▸ KUTIPAN YANG DISEDIAKAN
⟨

Pernyataan Chatarina menyebutkan bahwa dalam Undang-Undang Sistem Pendidikan Nasional Nomor 20 Tahun 2003 Tentang Sistem Pendidikan Nasional di pasal 35, nomenkalur BSNP tidak ada, tetapi hanya menyebut badan standardisasi, penjaminan, dan pengendalian mutu pendidikan. Tentang badan standardisasi yang mandiri dalam penjelasan pasal 35 UU Sisdiknas dinilai tidak bisa menjadi norma. Keanggotaan BSNP pun diangkat dan diberhentikan Mendikbudristek. Demikian pula dari standar nasional yang dihasilkan BSNP ditetapkan dengan peraturan Mendikbudristek.
“Jadi secara kelembagaan mulai dari pembentukan, anggaran, anggota, dan tugas fungsi tidak bersifat mandiri. Kalau BSNP dihapus tidak bertentangan dengan UU Sisdiknas. Maka, kewenangan penetapan standar ada di Badan Standar, Kurikulum, dan Asesmen, Kemendikbudristek,” ujar Chatarina.

⟩

▸ BARIS DATA

⟨

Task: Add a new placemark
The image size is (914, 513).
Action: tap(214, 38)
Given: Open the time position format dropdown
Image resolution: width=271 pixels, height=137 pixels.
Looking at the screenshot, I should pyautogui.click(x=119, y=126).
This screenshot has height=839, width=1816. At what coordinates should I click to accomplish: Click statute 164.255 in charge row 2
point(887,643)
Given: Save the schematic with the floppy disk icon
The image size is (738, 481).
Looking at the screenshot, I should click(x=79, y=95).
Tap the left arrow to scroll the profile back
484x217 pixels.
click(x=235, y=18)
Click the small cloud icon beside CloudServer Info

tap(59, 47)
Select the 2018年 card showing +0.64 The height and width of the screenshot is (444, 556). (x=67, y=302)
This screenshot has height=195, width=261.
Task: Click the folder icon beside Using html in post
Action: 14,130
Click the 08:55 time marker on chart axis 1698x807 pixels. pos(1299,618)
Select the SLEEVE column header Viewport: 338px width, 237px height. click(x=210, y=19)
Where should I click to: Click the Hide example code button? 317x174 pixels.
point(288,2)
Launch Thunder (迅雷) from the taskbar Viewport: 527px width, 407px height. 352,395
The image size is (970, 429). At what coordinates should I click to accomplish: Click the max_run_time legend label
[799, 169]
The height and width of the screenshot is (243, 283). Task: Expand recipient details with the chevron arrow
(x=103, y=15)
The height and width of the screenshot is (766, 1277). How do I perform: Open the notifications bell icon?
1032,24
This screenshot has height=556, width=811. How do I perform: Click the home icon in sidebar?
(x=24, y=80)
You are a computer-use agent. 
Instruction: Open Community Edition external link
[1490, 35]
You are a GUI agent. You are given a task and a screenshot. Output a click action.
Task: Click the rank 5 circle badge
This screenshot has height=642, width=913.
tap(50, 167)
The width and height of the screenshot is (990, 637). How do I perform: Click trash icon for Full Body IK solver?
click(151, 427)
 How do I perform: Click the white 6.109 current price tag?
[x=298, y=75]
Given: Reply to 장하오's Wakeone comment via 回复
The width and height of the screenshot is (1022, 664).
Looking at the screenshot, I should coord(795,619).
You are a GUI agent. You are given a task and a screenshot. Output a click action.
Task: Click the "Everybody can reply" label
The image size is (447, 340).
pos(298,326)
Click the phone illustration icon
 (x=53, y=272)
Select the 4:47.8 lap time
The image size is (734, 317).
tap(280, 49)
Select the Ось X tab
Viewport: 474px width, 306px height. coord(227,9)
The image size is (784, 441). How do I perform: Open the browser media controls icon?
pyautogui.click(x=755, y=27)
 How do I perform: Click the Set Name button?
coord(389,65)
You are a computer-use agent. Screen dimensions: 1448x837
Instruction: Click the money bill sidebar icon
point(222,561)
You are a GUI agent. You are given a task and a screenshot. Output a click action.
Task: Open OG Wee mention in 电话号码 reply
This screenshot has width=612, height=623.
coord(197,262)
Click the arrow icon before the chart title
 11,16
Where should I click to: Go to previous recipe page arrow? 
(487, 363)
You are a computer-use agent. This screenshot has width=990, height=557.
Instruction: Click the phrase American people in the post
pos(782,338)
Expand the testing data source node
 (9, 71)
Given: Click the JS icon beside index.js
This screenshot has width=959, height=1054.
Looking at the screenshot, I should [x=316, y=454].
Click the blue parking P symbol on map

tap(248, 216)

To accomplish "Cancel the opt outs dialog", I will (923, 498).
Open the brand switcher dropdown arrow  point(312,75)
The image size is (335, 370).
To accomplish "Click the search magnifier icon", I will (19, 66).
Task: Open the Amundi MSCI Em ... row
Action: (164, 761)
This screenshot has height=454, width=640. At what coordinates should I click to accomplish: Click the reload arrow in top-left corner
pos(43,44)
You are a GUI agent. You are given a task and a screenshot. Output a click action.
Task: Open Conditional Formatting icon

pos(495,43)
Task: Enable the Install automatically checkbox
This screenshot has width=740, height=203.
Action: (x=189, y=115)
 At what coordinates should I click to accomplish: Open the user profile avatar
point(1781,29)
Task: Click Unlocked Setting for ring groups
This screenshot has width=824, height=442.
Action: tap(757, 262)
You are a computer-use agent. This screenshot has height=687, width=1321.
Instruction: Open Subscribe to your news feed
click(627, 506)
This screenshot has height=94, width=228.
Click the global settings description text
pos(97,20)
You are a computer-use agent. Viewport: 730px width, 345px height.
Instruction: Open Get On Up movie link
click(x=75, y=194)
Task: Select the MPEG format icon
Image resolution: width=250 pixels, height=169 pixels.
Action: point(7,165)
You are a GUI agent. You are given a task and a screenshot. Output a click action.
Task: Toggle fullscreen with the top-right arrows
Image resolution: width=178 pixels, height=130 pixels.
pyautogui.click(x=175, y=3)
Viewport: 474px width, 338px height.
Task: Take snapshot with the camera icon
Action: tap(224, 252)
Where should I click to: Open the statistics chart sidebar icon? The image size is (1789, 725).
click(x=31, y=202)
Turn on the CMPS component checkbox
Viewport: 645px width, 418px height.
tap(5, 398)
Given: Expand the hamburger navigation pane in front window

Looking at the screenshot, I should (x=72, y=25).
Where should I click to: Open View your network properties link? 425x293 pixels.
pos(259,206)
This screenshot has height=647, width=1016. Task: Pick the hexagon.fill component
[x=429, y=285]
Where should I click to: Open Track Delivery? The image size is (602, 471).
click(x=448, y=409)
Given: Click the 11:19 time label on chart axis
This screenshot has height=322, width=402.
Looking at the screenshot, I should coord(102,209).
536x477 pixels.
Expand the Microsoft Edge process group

⟩

▸ TUGAS YANG DIKERJAKAN
1. Tentukan apakah pernyataan berikut sesuai dengan kutipan tentang BSNP. Jawab ya atau tidak untuk setiap pernyataan, disertai kata-kata penentu dari kutipan yang dikutip persis. (a) Pasal 35 UU Sisdiknas hanya menyebut badan standardisasi, penjaminan, dan pengendalian mutu pendidikan. (b) Anggota BSNP diangkat dan diberhentikan oleh DPR. (c) Menurut Chatarina, penghapusan BSNP bertentangan dengan UU Sisdiknas.
2. Sajikan baris-baris entri dari baris yang memuat "Given: Click the JS icon beside index.js" sampai baris yang memuat "Open the brand", kedua baris tersebut ikut disertakan, sebagai tabel Markdown dengan kolom No. dan Baris. Lewati baris yang kosong.

▸ JAWABAN PER TUGAS
1.
(a) Ya: "tetapi hanya menyebut badan standardisasi, penjaminan, dan pengendalian mutu pendidikan"
(b) Tidak: "Keanggotaan BSNP pun diangkat dan diberhentikan Mendikbudristek."
(c) Tidak: "Kalau BSNP dihapus tidak bertentangan dengan UU Sisdiknas."

2.
| No. | Baris |
|---|---|
| 1 | Given: Click the JS icon beside index.js |
| 2 | This screenshot has width=959, height=1054. |
| 3 | Looking at the screenshot, I should [x=316, y=454]. |
| 4 | Click the blue parking P symbol on map |
| 5 | tap(248, 216) |
| 6 | To accomplish "Cancel the opt outs dialog", I will (923, 498). |
| 7 | Open the brand switcher dropdown arrow  point(312,75) |